La revolución  de septiembre de 1840 dio el poder al general Espartero, con la dignidad de regente. Para este momento los representantes navarros se habían dirigido a Madrid. Navarra se había  dividido en dos grandes bloques. Los que no admitían el diálogo con los vencedores de la guerra. Y los que preferían pactar con los vencedores. Con estos últimos estaba Yanguas y Miranda, que argumentando sobre lo arcaico del Fuero General, encontraba como marco suficiente de existencia para Navarra la Constitución de 1837. Y con esta parcialidad navarra estaba el ayuntamiento de San Sebastián, que desde el 1 de agosto había optado por incorporarse a Navarra.

Las bases de diálogo que preparó la Navarra pactista se pueden resumir en estas cláusulas. a) gobernador político; b) Diputación provincial; e) convenio económico con contribución única; d) ayuntamientos según ley general; e) admisión del código civil; f) servicio militar según fuero; g) traslado de las aduanas a las fronteras.

Pero las cosas no fueron por estos derroteros porque los políticos del momento se echaron en manos de los militares. En concreto el general Baldomero Espartero vencedor de la guerra carlista y pacificador de las provincias sublevadas fue elegido como regente el 10 de mayo de 1841 uniendo este poder a la presidencia del gobierno.

Con Espartero cambió el signo político del momento ya que no se va a aliar con los moderados como había hecho María Cristina, sino que pidió el respaldo de los progresistas.  Con este paso Espartero se enemistó con parte del ejército, con los moderados y con la burguesía.

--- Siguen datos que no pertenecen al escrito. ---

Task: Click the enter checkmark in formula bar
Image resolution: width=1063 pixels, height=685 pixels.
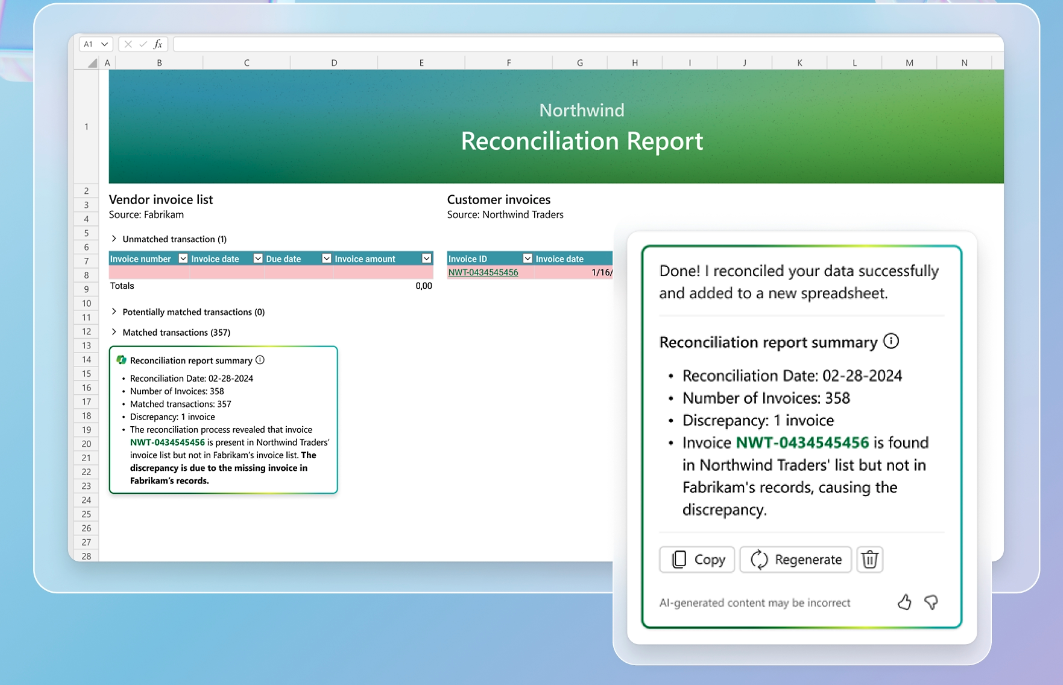Action: [143, 44]
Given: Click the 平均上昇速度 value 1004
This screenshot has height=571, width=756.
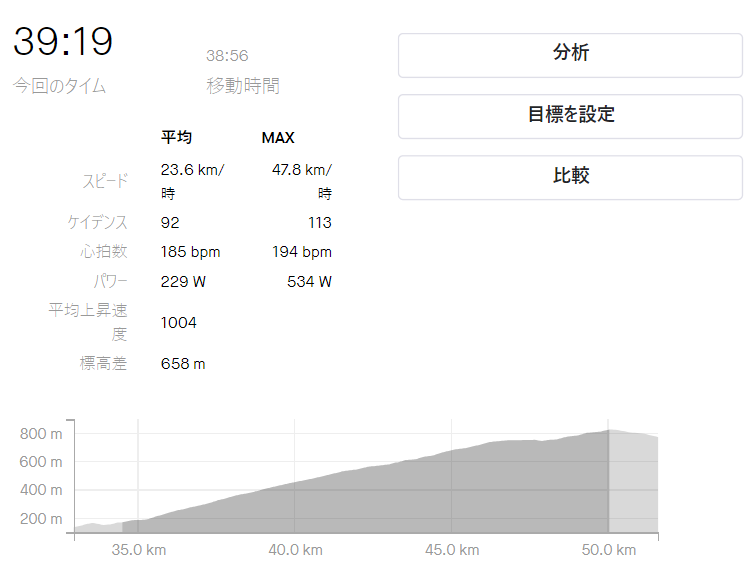Looking at the screenshot, I should (x=179, y=323).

Estando en trámite las conversaciones, Espartero actuó según su pensar y el 15 de diciembre daba la real orden por la que se trasladaban las aduanas navarras al Pirineo y se señalaban a San Sebastián y Pasajes como puertos para el comercio exterior. Más aún, el 5 de enero se suprimía por real orden el pase foral y el mismo Espartero establecía las diputaciones provinciales en Álava, Guipúzcoa y Vizcaya, equiparándolas a las demás en gobierno, administración y justicia. Todas estas disposiciones, según Espartero, eran tomadas para cumplir con mayor exactitud la ley de 1839.

Sin embargo la ley del 16 de agosto de 1841 fue una ley que no hacía sino encubrir un mandato constitucional como era la Constitución de 1839 y extendía a Navarra la organización política y judicial vigente en el resto de España.

Pero el texto documental no habla de ley paccionada, sino que se intitula “Ley modificando los fueros de Navarra”. El texto de la ley consta de 26 artículos y en cada uno de ellos se nivela y equipara a Navarra a las demás provincias españolas.

Únicamente dará pie a denominar a esta ley con el título de paccionada el Art. 25: “Navarra pagará, además de los impuestos antes expresados, por única contribución directa, la cantidad de un millón ochocientos mil reales anuales”. Es decir el denominado cupo.

Ante este golpe de mano se expresaba Ángel Sagaseta de Ilúrdez, gran foralista y desterrado de Navarra en 1834: “sin perjuicio de la unidad constitucional de la Monarquía” destruye la existencia de por sí y como reino independiente de Navarra, destruye aquella monarquía y sus tres estados y la convierte en mera provincia de otra... Si Navarra necesita reformas, si le conviene variar de constitución y establecer nueva unión con la corona de Castilla, lo sabrán hacer sus estados. El reino de Navarra, legítimamente congregado, no ha autorizado a persona ni a corporación alguna para que pueda variar sus fueros; no necesita que nadie, por autoridad propia, le introduzca mejoras, aunque sean reales y efectivas; tiene derecho a gobernarse por sí”.

El resultado de esta ley paccionada fue que el reino de Navarra quedó reducido a una provincia. Desaparecieron sus cortes, su Consejo Real con su derecho de sobrecarta, la autonomía de los tribunales de justicia, el libre organismo municipal, se creó una diputación provincial sin autoridad y control superior en las Cortes y se consideró al gobernador de la provincia presidente nato de dicha corporación.

Navarra, con la ley paccionada de 1841 (ley que sólo la práctica posterior pudo darle visos de paccionada), perdió su personalidad y con ello sus instituciones más características. En exigua compensación sacó un concierto económico.